Allied by Steven Knight

Sometimes I feel the urgent need to communicate something to the readers of this blog — sort of a public service message, if you will. This is one such occasion.

Because if you listen to the critics, Allied is supposed to be a terrible movie... this is kind of becoming the accepted wisdom. People who haven't seen it just assume that the badmouthing is true and shrug and write the film off.

This grotesquely unfair. Because Allied is a terrific movie. I urge you to ignore the critics and go see it and make up your own mind. 

There was no chance I'd miss Allied because I'm a huge admirer of its writer, the Brit Steven Knight. I first realised what a talent he was when I saw Eastern Promises. Since then he's perhaps made the most impact with his TV show Peaky Blinders. But for my money his masterpiece is Locke, one of my favourite movies of all time.

Anyway, Knight is a tremendous writer and Allied is a splendid spy thriller — and love story — set in World War 2. It tells the twisted tale of French operative Marianne, played by the radiant Marion Cotillard and the Canadian agent Max, played by Brad Pitt. And Pitt has never been better.

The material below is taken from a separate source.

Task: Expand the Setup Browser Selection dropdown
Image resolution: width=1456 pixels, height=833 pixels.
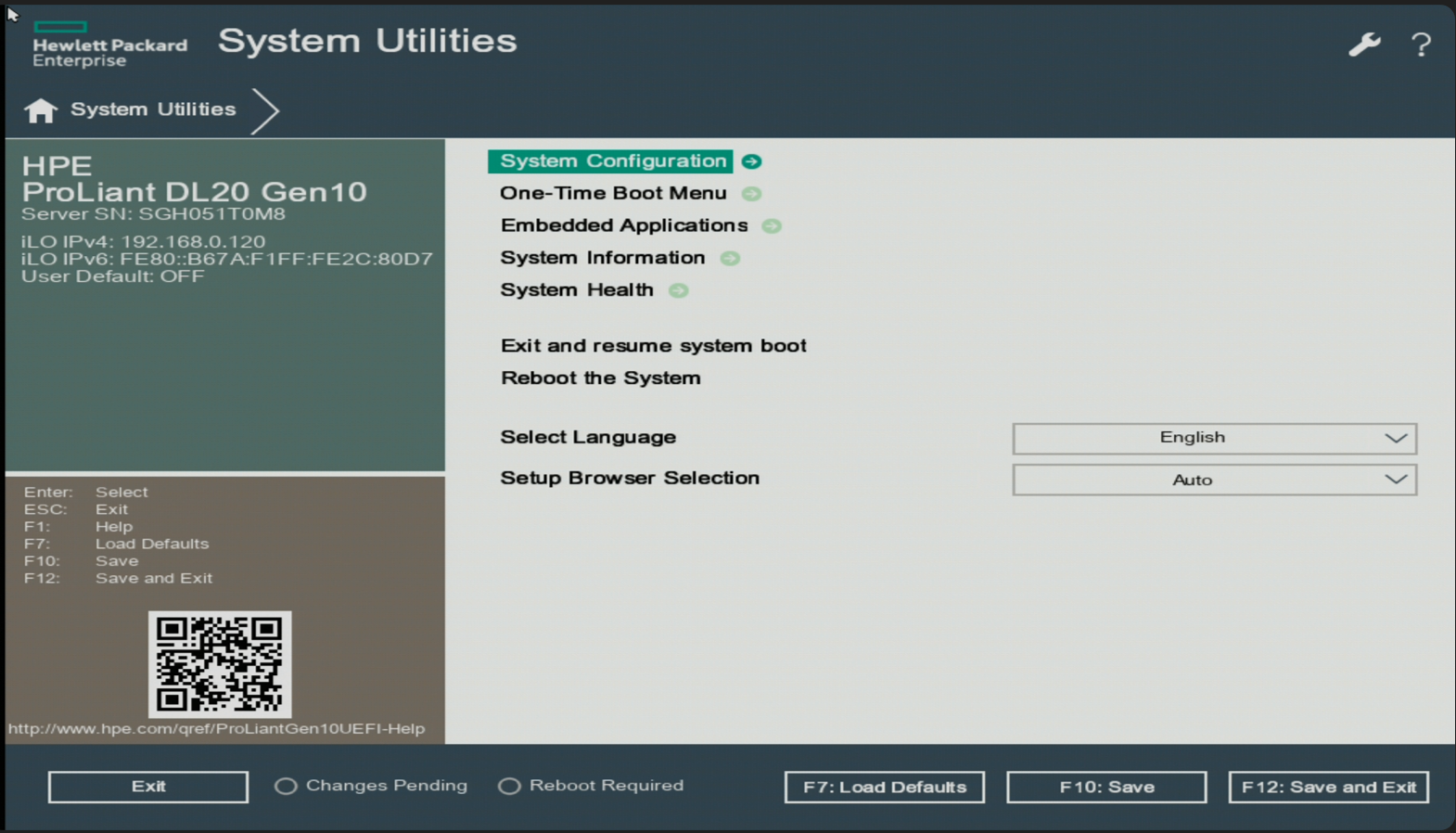Action: 1214,480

I've heard some snooty comments from critics about the use of CGI in the film, but I think director Robert Zemeckis has done an impressive job of recreating London in the Blitz. And it's obvious that Knight has painstakingly researched the period.

My only real quibble — and I'm a fiend about getting period detail right — is whether Max and Marianne would have had an upstairs extension for their telephone back in wartime London.

This is a powerful, exciting, gripping and ultimately moving piece of cinema. And Marion Cotillard looks just wonderful brandishing a Sten gun!

Give it a chance.

(Image credits: only three posters available at Imp Awards.)

1 comment:

  1. I have just finally caught this on DVD and am at a complete loss as to why the critics rubbished it.